Nissan Gets Through First Step of U.S. Loan Process
No other Japanese OEMs have indicated an interest in tapping into the $25 billion in DOE loans earmarked for retooling plants to build fuel-efficient vehicles.
Nissan Motor Co. Ltd. has made it through the first step of a process to tap into the $25 billion in loans offered by the U.S. Department of Energy to build fuel-efficient vehicles, a spokesman says.
“We applied just before Christmas,” Nissan North America Inc. spokesman Fred Standish tells Ward’s. “We have received word that our application qualifies us to apply. In other words, we meet all the various tests. And hopefully we will get some of these loans.”
DOE spokeswoman Stephanie Mueller says the agency is reviewing proposals for funding by auto makers, thus far having received 75 applications for $38 billion in projects.
Twenty-six of those applications are moving to the next round of review, and applicants that failed the first round have the ability to re-apply before a March 31 deadline, she says.
General Motors Corp. was one of the auto makers whose initial application was returned for being incomplete, Ward’s earlier reported.
The DOE doesn’t plan to reveal loan recipients, with Mueller saying it is up to each company whether to disclose it has secured the federal financing.
CEO Carlos Ghosn raised eyebrows during last November’s Los Angeles auto show by indicating Nissan would like to take advantage of the loans, available to any manufacturer building vehicles in the U.S. Those auto makers with at least a 20-year history of U.S. manufacturing will be given preference by the DOE in determining which companies get the low-interest loans.

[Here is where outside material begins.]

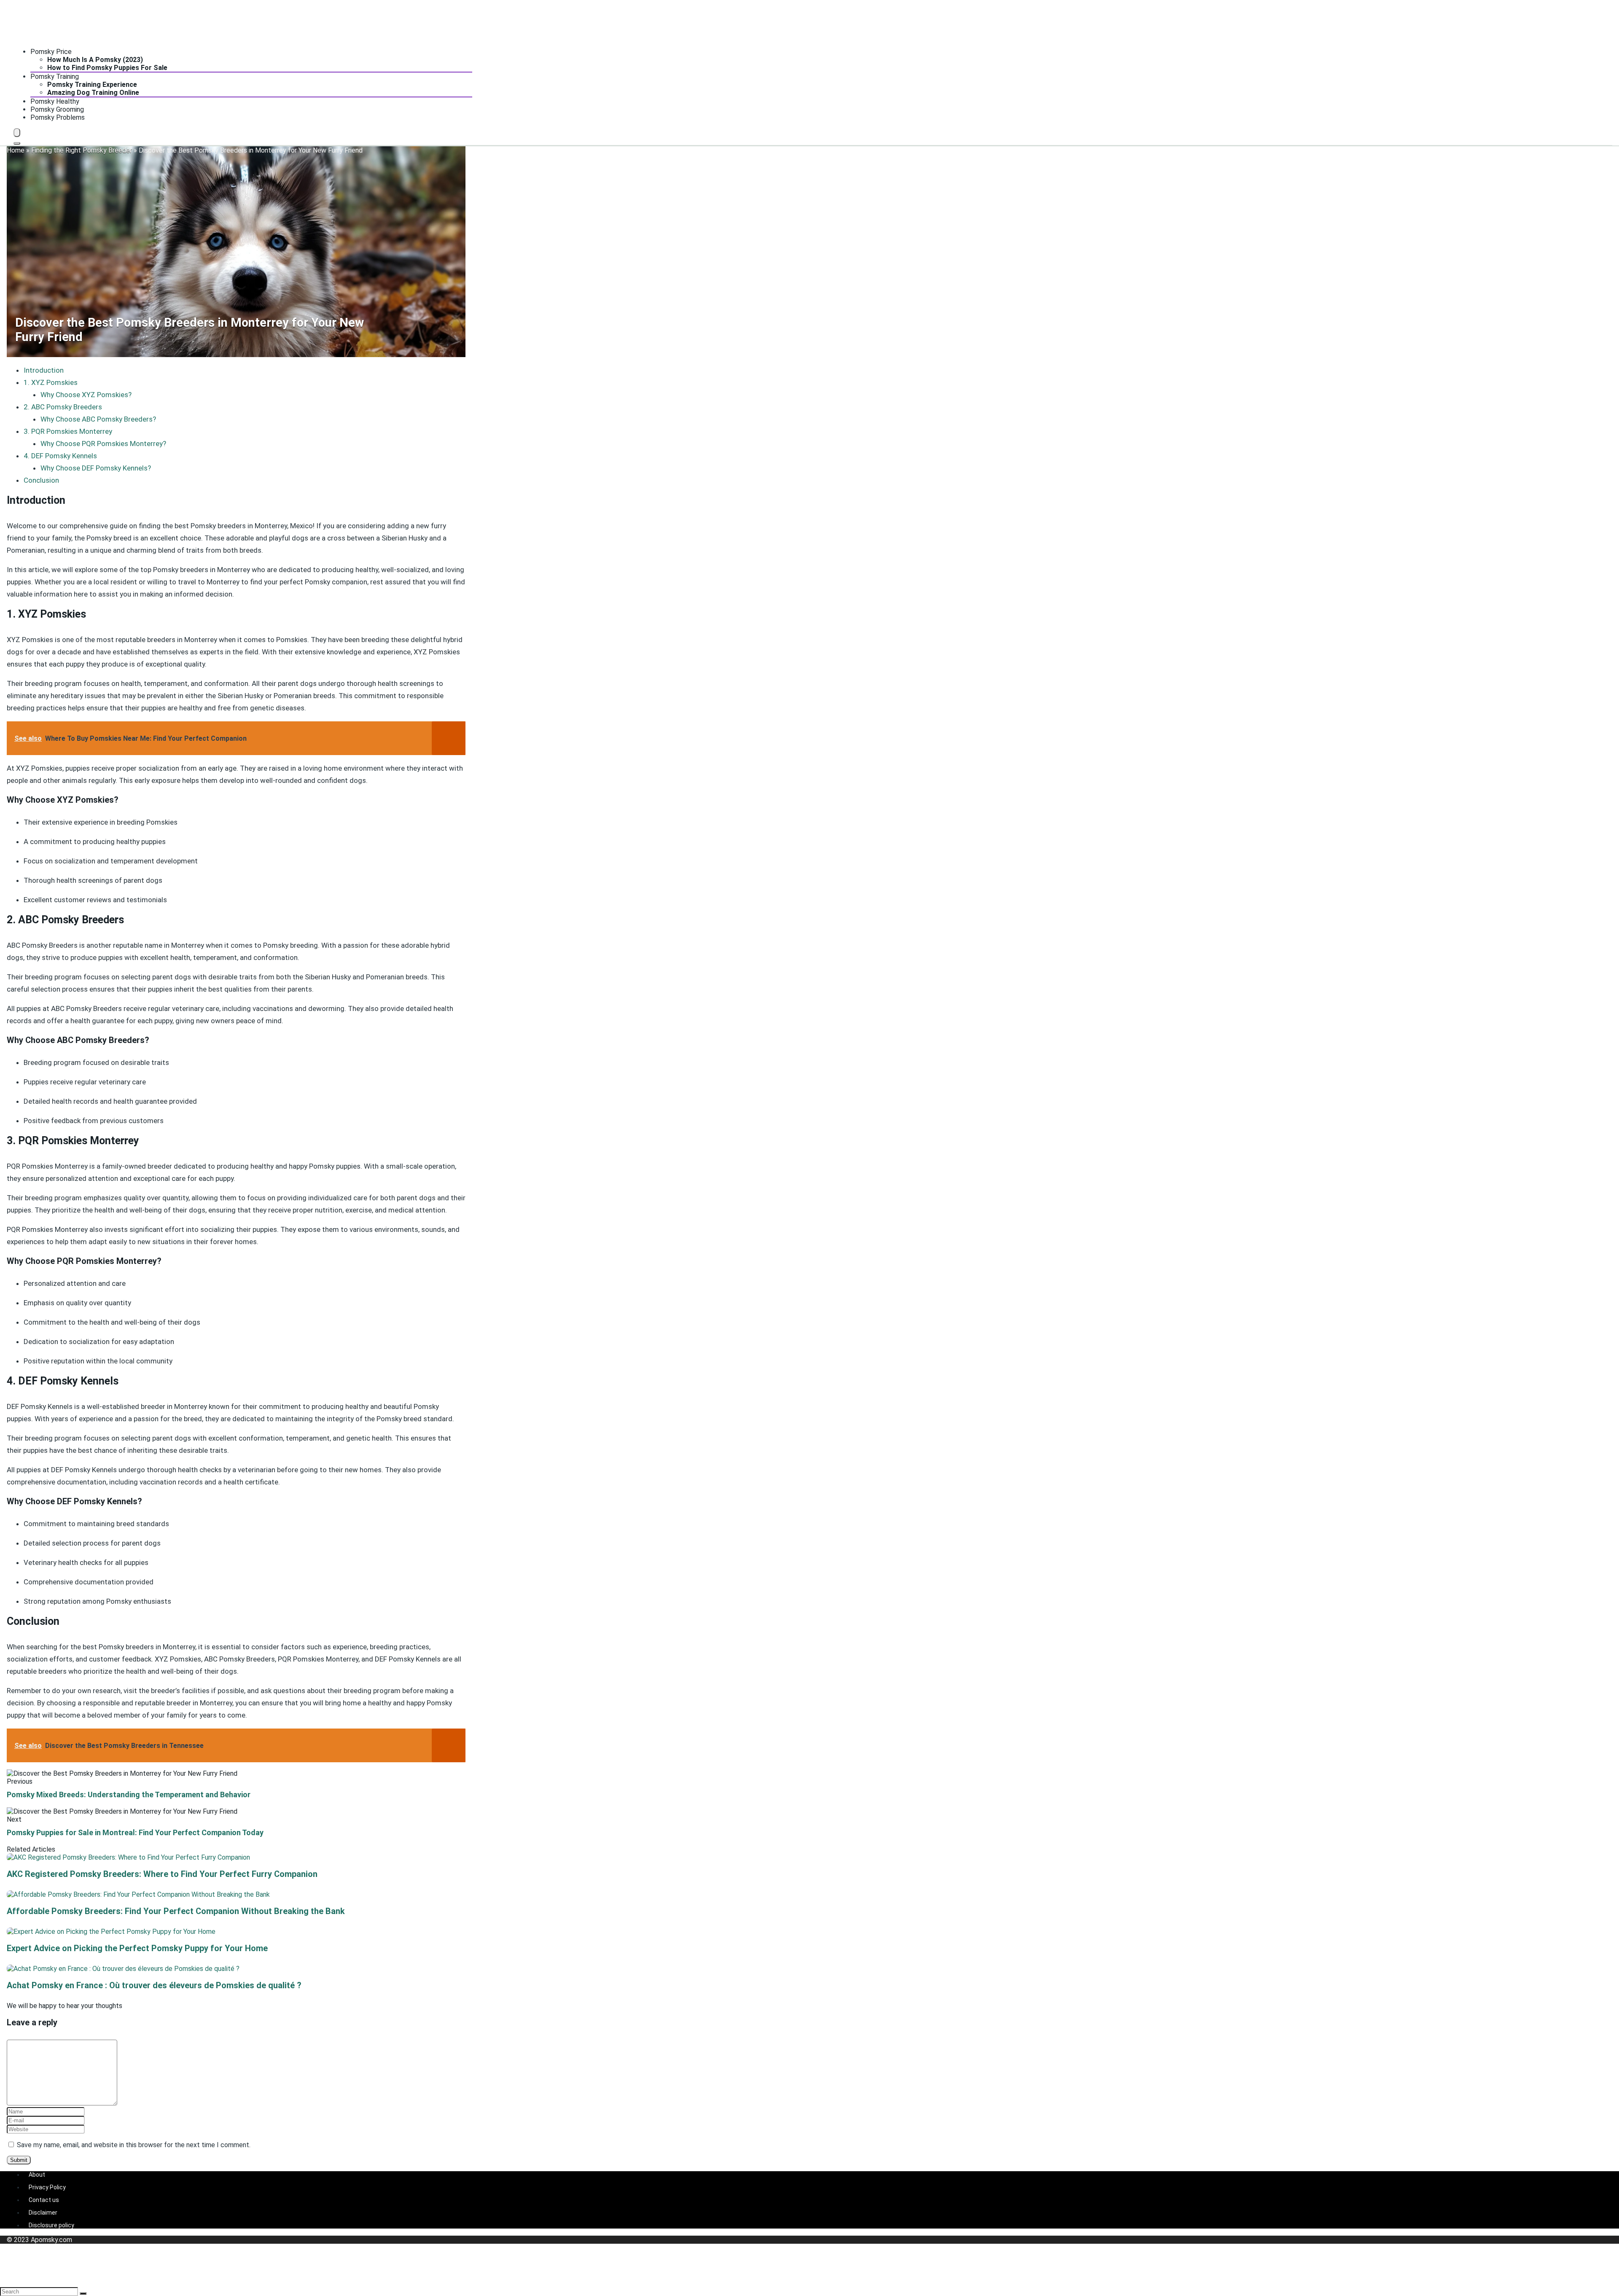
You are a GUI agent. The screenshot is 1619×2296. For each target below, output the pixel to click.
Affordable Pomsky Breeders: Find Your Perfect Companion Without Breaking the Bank (176, 1911)
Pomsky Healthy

Nissan has assembly plants in Smyrna, TN, opened in 1983, and Canton, MS, in operation since 2003. So far, Nissan has requested loans related to Smyrna only, Standish says.
Fellow Japanese auto makers Toyota Motor Corp. and Honda Motor Co. Ltd., both with U.S. plants more than 20 years old, say they won’t seek DOE funding.
Mitsubishi Motors Corp., which began building cars at its Normal, IL, plant in 1988, has not applied for the loans, says spokesman Dan Irvin.
Mueller says the loans are not a reimbursement program, meaning an auto maker doesn’t have to complete the investment on its own before receiving DOE funding. GM, for example, could use the loans immediately for its Chevrolet Volt extended-range electric-vehicle program by restarting a now-delayed project to tool up for Volt gasoline-engine production in Flint, MI.
Payments on the loans can be stretched out over the life of the vehicle program, Mueller says. For example, manufacturers would have 10 years to repay the government, if the vehicle funded with the federal loans had a 10-year lifecycle in the market.
The possibility of a Japanese auto maker accessing the DOE loans, especially when U.S.-based GM and Chrysler LLC are fighting for survival, means there’s “definitely going to be some political uneasiness about this,” says independent auto analyst Erich Merkle. “This is the problem with government funding. How do you referee that?”
Another analyst says Nissan may experience a backlash for tapping the DOE loans but says the auto maker easily should be able to prove how the money will be spent in the U.S.